Just about anyone today can recognize that we are on a downward trend with respect to the security of our computer systems. Not only are we undergoing a drastic changes in how systems are compromised, the nature of those compromises is changing for the worse as well. Cybersecurity flaws are exploited by various governments1  as well as criminal elements, and criminal elements are becoming more organized2. The overall pace of compromise is growing, as is the cost levied against us all as our information is stolen, our credit cards copied, and our credentials reused by attackers. We have become more dependent on the internet than ever to deliver our movies, our music, and to order the things we need. If we are going to continue to use the internet as we do today for the next decade, we need to rethink the importance of security in everything we design and build.

Fortunately, much of what affects the market today stems from problems we have already solved. While we are not likely to fix the problems we do not yet know of, we can certainly do something about the ones we can recognize, especially ones we have already recognized and fixed. And there is much more of this than you would think, particularly when building, configuring, and delivering system software.

And particularly if we are dealing with the Internet of Things.

IoT devices are remarkably similar to consumer-grade networking equipment. They are installed in people’s homes, by people who are non-technical, and just want the stuff they bought to work. And yet, we seem to be convinced that we need to recreate the same flaws in IoT equipment that we solved with networking equipment years ago.

For example, IoT equipment is frequently delivered using old, out of date system software, using homegrown protocols, and non-existent encryption3. We can and do better than this in other areas - there’s no excuse for this today. As of 2018, we deliver networking equipment with unique administrative passwords. We implement strong encryption. We require HTTPS. We can implement secure solutions - we just decide not to.

IoT projects can and should draw heavily from established software development practice.

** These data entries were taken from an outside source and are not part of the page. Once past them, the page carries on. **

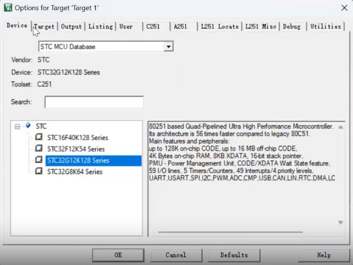Open the STC MCU Database dropdown
Viewport: 353px width, 265px height.
[x=168, y=47]
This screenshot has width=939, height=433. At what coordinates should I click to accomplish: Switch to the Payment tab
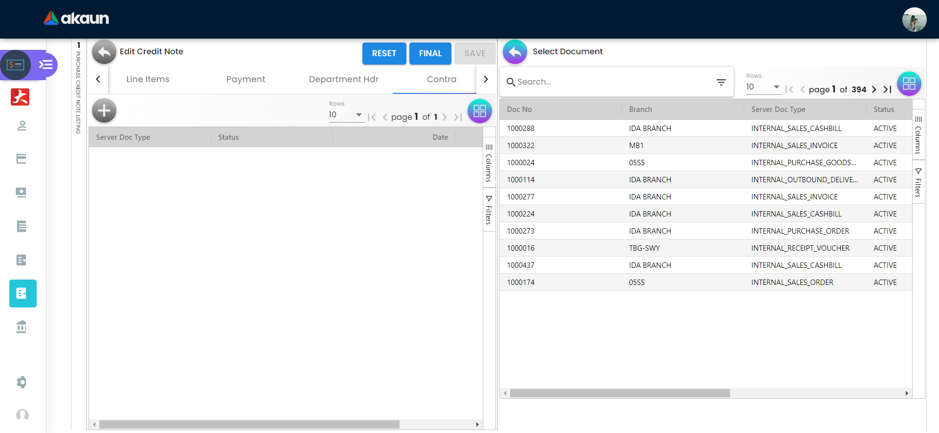pos(246,79)
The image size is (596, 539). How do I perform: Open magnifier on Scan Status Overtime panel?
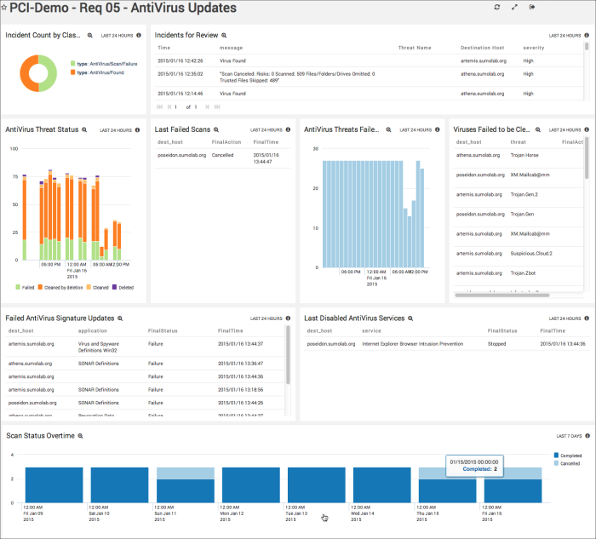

We need to implement strong code practices to ensure secure code production (as we do with other attributes, like performance and usability, of course), as we have been doing for years in other domains. This is pure software engineering practice. We can use code reviews, secure coding practices, and automated analysis tools to help ensure appropriate design and implementation.

There is a wide variety of secure code auditing tools that exist today that have been widely used in other areas. Two of the most common tools (for the C programming language at least) are ITS4 and RATS. Both of these tools are fairly simple. ITS4 can generate a fair number of false positives, and neither tool will detect design flaws, but they will find things like buffer overflows and race conditions.

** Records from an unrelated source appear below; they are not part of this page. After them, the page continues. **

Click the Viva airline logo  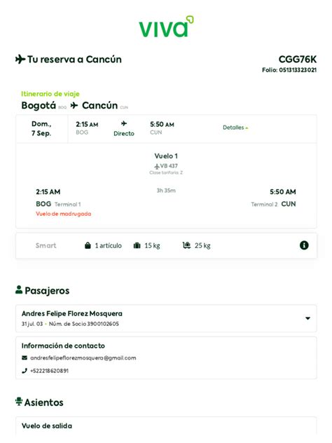pos(166,27)
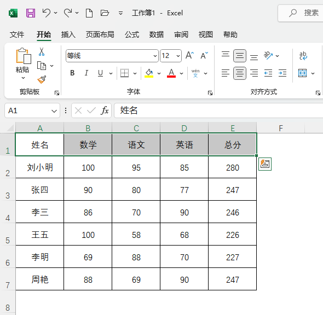The width and height of the screenshot is (323, 315).
Task: Expand the font size 12 dropdown
Action: pos(178,56)
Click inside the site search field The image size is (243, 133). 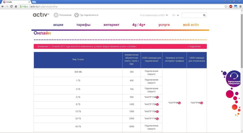coord(192,15)
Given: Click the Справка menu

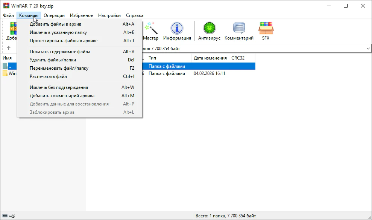Looking at the screenshot, I should 134,15.
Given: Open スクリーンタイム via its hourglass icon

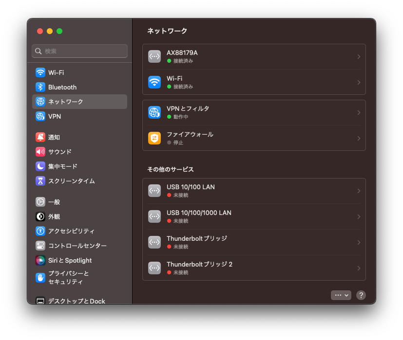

We have a wide variety of dynamic analysis tools we can use as well. Valgrind is still one of the best dynamic analysis tools available, and it is free. Another approach that experienced engineers can use is to build a set of macros that will allow you to compile your code for x86 based processors. IoT processors very rarely use the x86 architecture as it’s just too expensive for these kinds of applications, so we will generally be targeting ARM or MIPS architectures. Some of these architectures are remarkably different from x86, and may in fact use extensions or alterations to the C language. Being able to compile this code for x86 can make dynamic analysis something you can integrate into your a development build system rather than something run on development boards.

This applies to embedded operating systems as well. Prior to deployment, we need to understand the attack surface of the entire system, not just the code we might write to run on that system. And we need to minimize this attack surface as much as possible. In systems where we have more control over running code, this can be significantly easier. When you’re configuring an operating system for an IoT device, things can become more complicated. We must understand exactly what is installed in the operating system, and we need to ensure that it only contains services the device  needs and will use.

This means that we need to ensure that SSH is removed, as well as FTP, TELNET, and the like (unless we have specific reasons to include them). We may need to embed some kind of web server, but if we do, we need to know exactly how it works and install the most recent version possible. We need to be deliberate in how we configure these systems, and not blindly accept any configuration defaults. Just like we do with low-cost networking equipment today.

After all, we understand and have been working with secure coding standards and rigorous development processes for decades. As a community, we know how to do these kinds of things, we just choose not to do them in IoT applications. That right, choose.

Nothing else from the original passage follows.